INPUT FOR THIS TASK below:

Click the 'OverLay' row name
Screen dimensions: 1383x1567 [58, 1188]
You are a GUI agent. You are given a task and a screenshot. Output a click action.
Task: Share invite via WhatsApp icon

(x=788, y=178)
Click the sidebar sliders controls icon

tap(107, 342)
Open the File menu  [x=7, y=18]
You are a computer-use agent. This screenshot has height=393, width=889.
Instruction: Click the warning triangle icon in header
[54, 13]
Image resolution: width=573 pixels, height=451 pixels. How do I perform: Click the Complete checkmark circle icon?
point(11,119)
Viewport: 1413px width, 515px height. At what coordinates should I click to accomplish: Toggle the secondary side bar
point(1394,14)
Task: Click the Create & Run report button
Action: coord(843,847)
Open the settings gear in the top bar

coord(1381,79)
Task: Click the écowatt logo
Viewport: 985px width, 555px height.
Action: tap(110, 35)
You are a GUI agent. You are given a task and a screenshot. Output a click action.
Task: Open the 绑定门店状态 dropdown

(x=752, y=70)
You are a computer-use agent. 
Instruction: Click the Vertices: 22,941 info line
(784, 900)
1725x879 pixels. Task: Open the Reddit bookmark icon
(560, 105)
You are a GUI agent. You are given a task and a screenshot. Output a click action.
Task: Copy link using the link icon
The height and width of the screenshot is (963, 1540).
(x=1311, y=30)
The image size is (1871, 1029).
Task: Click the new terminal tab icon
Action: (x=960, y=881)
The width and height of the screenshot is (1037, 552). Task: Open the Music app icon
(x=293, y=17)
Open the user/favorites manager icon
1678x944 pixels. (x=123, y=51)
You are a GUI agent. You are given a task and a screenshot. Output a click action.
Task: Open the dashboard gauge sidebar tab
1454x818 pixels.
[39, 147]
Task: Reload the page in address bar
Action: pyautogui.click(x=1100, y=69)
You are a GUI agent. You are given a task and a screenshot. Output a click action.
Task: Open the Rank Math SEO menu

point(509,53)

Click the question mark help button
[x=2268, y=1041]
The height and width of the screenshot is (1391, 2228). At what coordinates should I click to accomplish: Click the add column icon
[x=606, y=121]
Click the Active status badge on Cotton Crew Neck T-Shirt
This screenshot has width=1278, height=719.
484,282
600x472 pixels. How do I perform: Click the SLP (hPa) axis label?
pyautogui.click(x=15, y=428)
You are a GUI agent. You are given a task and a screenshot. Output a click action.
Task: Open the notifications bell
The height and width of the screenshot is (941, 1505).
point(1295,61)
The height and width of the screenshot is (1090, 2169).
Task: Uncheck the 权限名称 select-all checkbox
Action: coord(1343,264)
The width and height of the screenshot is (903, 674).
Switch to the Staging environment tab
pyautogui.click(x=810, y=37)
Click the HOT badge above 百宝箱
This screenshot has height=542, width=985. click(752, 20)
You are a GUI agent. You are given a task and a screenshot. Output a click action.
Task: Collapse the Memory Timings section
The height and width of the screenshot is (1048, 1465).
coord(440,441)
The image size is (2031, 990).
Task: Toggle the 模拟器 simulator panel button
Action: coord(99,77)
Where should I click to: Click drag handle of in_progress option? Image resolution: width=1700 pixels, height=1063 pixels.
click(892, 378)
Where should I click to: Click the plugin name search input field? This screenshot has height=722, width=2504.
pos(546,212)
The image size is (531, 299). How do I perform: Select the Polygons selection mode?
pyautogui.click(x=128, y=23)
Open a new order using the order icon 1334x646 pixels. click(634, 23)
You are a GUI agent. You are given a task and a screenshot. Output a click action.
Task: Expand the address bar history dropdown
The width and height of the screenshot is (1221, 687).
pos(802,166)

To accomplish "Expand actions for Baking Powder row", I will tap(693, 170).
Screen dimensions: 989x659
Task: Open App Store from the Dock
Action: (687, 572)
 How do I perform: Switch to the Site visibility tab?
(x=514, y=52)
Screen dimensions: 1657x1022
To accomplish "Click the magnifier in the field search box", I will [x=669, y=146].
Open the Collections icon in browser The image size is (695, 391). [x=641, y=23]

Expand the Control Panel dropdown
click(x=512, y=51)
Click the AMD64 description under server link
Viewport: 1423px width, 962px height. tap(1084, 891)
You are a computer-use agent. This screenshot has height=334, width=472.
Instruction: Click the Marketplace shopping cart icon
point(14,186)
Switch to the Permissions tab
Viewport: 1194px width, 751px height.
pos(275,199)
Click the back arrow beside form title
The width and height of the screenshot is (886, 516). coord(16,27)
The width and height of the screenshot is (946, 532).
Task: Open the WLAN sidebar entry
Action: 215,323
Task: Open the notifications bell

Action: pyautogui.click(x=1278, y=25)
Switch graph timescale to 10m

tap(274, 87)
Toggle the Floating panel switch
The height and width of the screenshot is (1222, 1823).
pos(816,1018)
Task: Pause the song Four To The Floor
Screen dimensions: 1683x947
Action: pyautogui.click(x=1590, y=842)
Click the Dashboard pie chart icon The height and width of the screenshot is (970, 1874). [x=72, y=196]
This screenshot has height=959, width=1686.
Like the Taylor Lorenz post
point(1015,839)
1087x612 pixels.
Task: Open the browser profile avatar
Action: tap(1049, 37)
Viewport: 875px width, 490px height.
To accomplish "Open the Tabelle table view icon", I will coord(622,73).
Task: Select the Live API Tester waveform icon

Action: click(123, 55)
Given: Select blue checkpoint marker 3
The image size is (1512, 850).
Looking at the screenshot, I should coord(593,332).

End of INPUT FOR THIS TASK.

- **DIRECTIONS FOR THIS TASK**
The whole listing above needs to be written out exactly.

- **RESPONSE AREA**
Click the 'OverLay' row name
Screen dimensions: 1383x1567 [58, 1188]
You are a GUI agent. You are given a task and a screenshot. Output a click action.
Task: Share invite via WhatsApp icon

(x=788, y=178)
Click the sidebar sliders controls icon

tap(107, 342)
Open the File menu  [x=7, y=18]
You are a computer-use agent. This screenshot has height=393, width=889.
Instruction: Click the warning triangle icon in header
[54, 13]
Image resolution: width=573 pixels, height=451 pixels. How do I perform: Click the Complete checkmark circle icon?
point(11,119)
Viewport: 1413px width, 515px height. At what coordinates should I click to accomplish: Toggle the secondary side bar
point(1394,14)
Task: Click the Create & Run report button
Action: coord(843,847)
Open the settings gear in the top bar

coord(1381,79)
Task: Click the écowatt logo
Viewport: 985px width, 555px height.
Action: tap(110, 35)
You are a GUI agent. You are given a task and a screenshot. Output a click action.
Task: Open the 绑定门店状态 dropdown

(x=752, y=70)
You are a computer-use agent. 
Instruction: Click the Vertices: 22,941 info line
(784, 900)
1725x879 pixels. Task: Open the Reddit bookmark icon
(560, 105)
You are a GUI agent. You are given a task and a screenshot. Output a click action.
Task: Copy link using the link icon
The height and width of the screenshot is (963, 1540).
(x=1311, y=30)
The image size is (1871, 1029).
Task: Click the new terminal tab icon
Action: (x=960, y=881)
The width and height of the screenshot is (1037, 552). Task: Open the Music app icon
(x=293, y=17)
Open the user/favorites manager icon
1678x944 pixels. (x=123, y=51)
You are a GUI agent. You are given a task and a screenshot. Output a click action.
Task: Open the dashboard gauge sidebar tab
1454x818 pixels.
[39, 147]
Task: Reload the page in address bar
Action: pyautogui.click(x=1100, y=69)
You are a GUI agent. You are given a task and a screenshot. Output a click action.
Task: Open the Rank Math SEO menu

point(509,53)

Click the question mark help button
[x=2268, y=1041]
The height and width of the screenshot is (1391, 2228). At what coordinates should I click to accomplish: Click the add column icon
[x=606, y=121]
Click the Active status badge on Cotton Crew Neck T-Shirt
This screenshot has width=1278, height=719.
484,282
600x472 pixels. How do I perform: Click the SLP (hPa) axis label?
pyautogui.click(x=15, y=428)
You are a GUI agent. You are given a task and a screenshot. Output a click action.
Task: Open the notifications bell
The height and width of the screenshot is (941, 1505).
point(1295,61)
The height and width of the screenshot is (1090, 2169).
Task: Uncheck the 权限名称 select-all checkbox
Action: coord(1343,264)
The width and height of the screenshot is (903, 674).
Switch to the Staging environment tab
pyautogui.click(x=810, y=37)
Click the HOT badge above 百宝箱
This screenshot has height=542, width=985. click(752, 20)
You are a GUI agent. You are given a task and a screenshot. Output a click action.
Task: Collapse the Memory Timings section
The height and width of the screenshot is (1048, 1465).
coord(440,441)
The image size is (2031, 990).
Task: Toggle the 模拟器 simulator panel button
Action: coord(99,77)
Where should I click to: Click drag handle of in_progress option? Image resolution: width=1700 pixels, height=1063 pixels.
click(892, 378)
Where should I click to: Click the plugin name search input field? This screenshot has height=722, width=2504.
pos(546,212)
The image size is (531, 299). How do I perform: Select the Polygons selection mode?
pyautogui.click(x=128, y=23)
Open a new order using the order icon 1334x646 pixels. click(634, 23)
You are a GUI agent. You are given a task and a screenshot. Output a click action.
Task: Expand the address bar history dropdown
The width and height of the screenshot is (1221, 687).
pos(802,166)

To accomplish "Expand actions for Baking Powder row", I will tap(693, 170).
Screen dimensions: 989x659
Task: Open App Store from the Dock
Action: (687, 572)
 How do I perform: Switch to the Site visibility tab?
(x=514, y=52)
Screen dimensions: 1657x1022
To accomplish "Click the magnifier in the field search box", I will [x=669, y=146].
Open the Collections icon in browser The image size is (695, 391). [x=641, y=23]

Expand the Control Panel dropdown
click(x=512, y=51)
Click the AMD64 description under server link
Viewport: 1423px width, 962px height. tap(1084, 891)
You are a computer-use agent. This screenshot has height=334, width=472.
Instruction: Click the Marketplace shopping cart icon
point(14,186)
Switch to the Permissions tab
Viewport: 1194px width, 751px height.
pos(275,199)
Click the back arrow beside form title
The width and height of the screenshot is (886, 516). coord(16,27)
The width and height of the screenshot is (946, 532).
Task: Open the WLAN sidebar entry
Action: 215,323
Task: Open the notifications bell

Action: pyautogui.click(x=1278, y=25)
Switch graph timescale to 10m

tap(274, 87)
Toggle the Floating panel switch
The height and width of the screenshot is (1222, 1823).
pos(816,1018)
Task: Pause the song Four To The Floor
Screen dimensions: 1683x947
Action: pyautogui.click(x=1590, y=842)
Click the Dashboard pie chart icon The height and width of the screenshot is (970, 1874). [x=72, y=196]
This screenshot has height=959, width=1686.
Like the Taylor Lorenz post
point(1015,839)
1087x612 pixels.
Task: Open the browser profile avatar
Action: tap(1049, 37)
Viewport: 875px width, 490px height.
To accomplish "Open the Tabelle table view icon", I will coord(622,73).
Task: Select the Live API Tester waveform icon

Action: click(123, 55)
Given: Select blue checkpoint marker 3
The image size is (1512, 850).
Looking at the screenshot, I should coord(593,332).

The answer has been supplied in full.